La déstabilisation de la Russie par une intervention extérieure (notamment financière et américaine) fait partie des fantasmes les plus tenaces particulièrement intégrés par la société civile russe actuelle. Des fantasmes qui n’apparaissent pas sans raison, ils sont orchestrés et entretenus personnellement par Vladimir Poutine à travers ses discours et ses décisions politiques (par exemple avec les lois concernant les « agents de l’étranger »).
C’est sur ce risque, partiellement voire totalement fantasmé par les russes que se base cette démonstration ciblant clairement l’ouest, donc les troupes de l’Otan et leurs nombreuses manœuvres organisées dans la région.
La majorité des exercices auront lieu dans un pays imaginaire, la « Veyshnoria », ce qui correspond à la zone ouest-nord-ouest de la Biélorussie. L’autre partie conséquente sera organisée dans l’enclave de Kaliningrad coincée entre la Lituanie et la Pologne. Entre les deux, le passage de Suwalki, un point de crispation identifié et instrumentalisé par les acteurs de la zone depuis déjà plusieurs années. Ce passage long de 60 kilomètres représente une frontière pour la Russie, la Biélorussie, la Pologne, les pays baltes, l’Union Européenne et l’Otan. D’un point de vue militaire, il s’agit d’un point faible : dans le cas d’une tentative d’attaque ou de déstabilisation, les pays baltes et donc l’Otan seraient facilement et rapidement isolés (c’est d’ailleurs ce dont il est question dans l’exercice « Zapad »).

[Données affichées]
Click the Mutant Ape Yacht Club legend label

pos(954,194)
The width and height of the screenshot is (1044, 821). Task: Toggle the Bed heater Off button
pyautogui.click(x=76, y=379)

[Consignes et exigences] Selon l'extrait du texte, dans quel pays imaginaire se dérouleront la plupart des exercices ?

[Tâche réalisée] Dans la « Veyshnoria », qui correspond à la zone ouest-nord-ouest de la Biélorussie.